Title : How to Lose Fat with Science-Based Tools Author(s): Andrew Huberman Link(s) : https://www.youtube.com/watch?v=GqPGXG5TlZw

Rough Notes

  • Calories in vs calories out is the fundamental formula for fat loss and weight management.
  • Calories burnt can be optimized by:
    • Levels of thyroid hormone
    • How warm/cold your body is
    • Level of metabolism
    • How much connectivity there is between nervous system and body fat
  • 5 pillars:
    • Get good sleep, no bright light at night, timing it correctly etc.
    • Get essential fatty acids, specifically at least 1000mg of EPA.
    • Have a teaspoon/tablespoon of glutamine for sugar cravings (a few times a day) or eat foods like cottage cheese.
    • Correct iodine and thyroid levels by using iodized salt and take selenium for e.g. with 1-3 brazil nuts.
    • Improve gut microbiome, via for e.g. probiotics or a serving or 2 of fermented foods like sauerkraut, kimchi.

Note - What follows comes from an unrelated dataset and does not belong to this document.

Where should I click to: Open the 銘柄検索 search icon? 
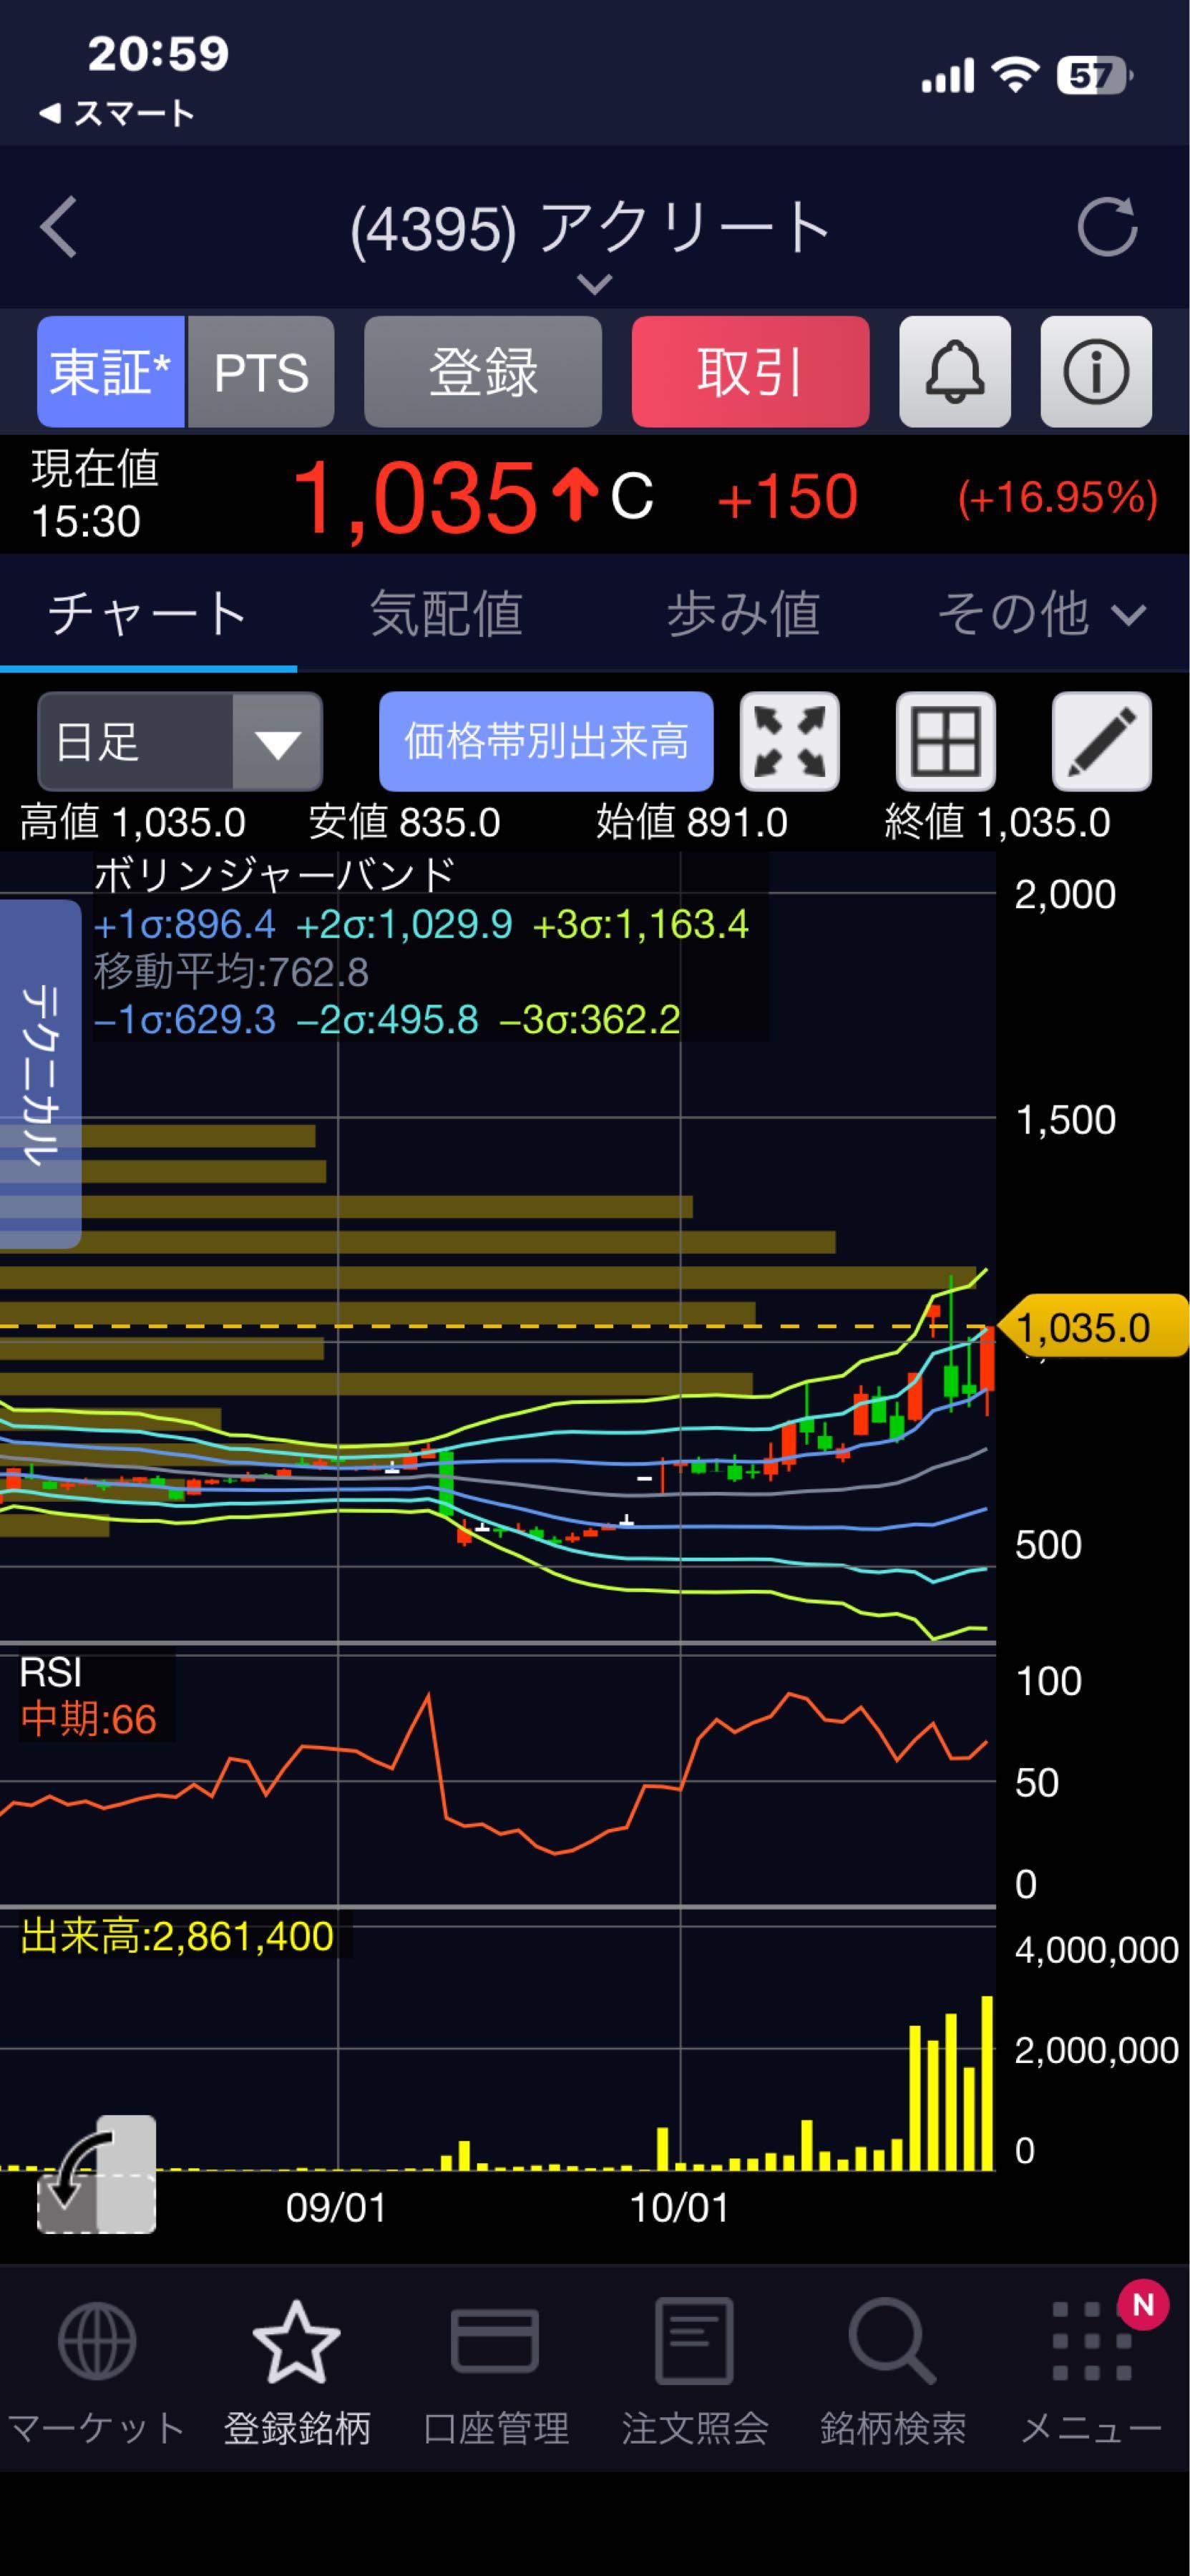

  • Study by Alia Crum (Stanford Psychology) show that how you think also affects, simply being told movement is good and can lead to weight loss etc. led to better body fat loss, slimming down, better cardiovascular health etc. That is, how we think about some activities affects how we perform these activities which has a real effect on our phisiology.
  • Fat burning is a 2 step process, and the nervous system can influence both:
    • Fat mobilization (lipolysis) to get the fat out of the fat cells so they can be used for energy - at this point the fatty acids are potential fuel.
    • Fat oxidation, where the mobilized fat is used by the mitochondria to be converted into ATP (energy). If the mobilized fat is not oxidized, it can be returned to body fat.
  • Some methods to activate the nervous system to promote fat mobilization and oxidation:
    • Shivering, get into cold water and do not resist the shivering. Go in and out 3-4 times spending 1-3 minutes in each state, and repeat 1-5 times per week. It is important to not adapt to the cold. Look into thecoldplunge.com for some protocols.
    • Fidgeting, for e.g. resting tremor, people who pace and walk around, etc. (see Rothwell and Stock, and NEAT)
  • Exercise for fat loss:
    • 3 types: HIIT (60-240s of 80-100%), (Sprint) SIT (8-30s of >100%), (Moderate) MICT (20-60mins of 55-75% of max heart rate).
    • Intense exercise followed by fasted moderate exercise is a good combo.
    • Novel types of exercise is always good.
  • Insulin prevents fat oxidation.
  • Supplements:
    • Caffeine - 400mg (around 2 cups) prior to exercise can be beneficial for fat oxidation.
    • Drinking mate (prononced mat'e) before exercise is good, you can reuse the leaves a few times. Guayusa can be substituted for this.
    • Low or no carbs during the day, and have carbs at night, so not much insulin during the day and helps fall asleep nicely.
    • L-Carnitine facilitates fat oxidation, 500mg-2g in divided doses.